Photoreceptors and Image Processing: Part 1A Lecture Notes
Key Words and Terms
eye, vision, retina, rhodopsin, 11-cis retinal isomerization, threshold sensitivity of human vision, single photon response, electrophysiology, phototransduction, signal amplification, enzyme cascade
Similarities between the vertebrate eye and a camera. The retina is analogous to the film in a camera: both can adjust to different levels of illumination, and both can focus on objects at different distances.
Vertebrate and insect eyes are very different anatomically, but they use related transcriptional control genes, suggesting a common evolutionary origin.
The vertebrate retina has three layers of neurons, with photoreceptors occupying the outermost layer.
Vertebrate photoreceptors (rods and cones) are highly specialized cells, with an outer segment that is filled with membranes.
Visual pigments are integral membrane G-protein coupled receptors.
Cis to trans photoisomerization of the 11-cis retinal chromophore is the fundamental event in phototransduction.
A recently discovered intrinsically photo-sensitive retinal ganglion cell controls non-image forming vision (circadian rhythms and pupil construction).
Selig Hecht and his colleagues determined the absolute threshold for human vision and found it to be remarkably low: 5-7 absorbed photons are sufficient to register a response.
The light response of single photoreceptors can be measured with a suction electrode. Under dim light conditions, single photon responses can be recorded, and in the absence of light there are rare single-photon like responses (due to thermal isomerization of 11-cis retinal).

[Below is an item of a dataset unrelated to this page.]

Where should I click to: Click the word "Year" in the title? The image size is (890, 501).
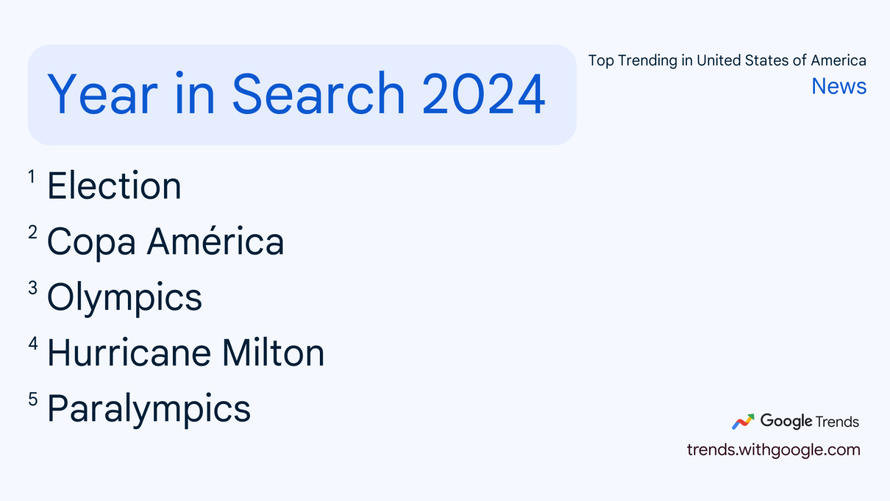(x=89, y=95)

The retinal ganglion cell solves the problem of reliably detecting a weak signal in the presence of thermal noise by acting as a coincidence detector: under conditions of complete dark adaptation, 5-7 single photon responses must arrive within a few milliseconds to be considered a real light flash and not just background thermal noise.
Phototransduction uses an enzymatic amplification cascade to convert a small stimulus (one absorbed photon) into a large membrane voltage signal.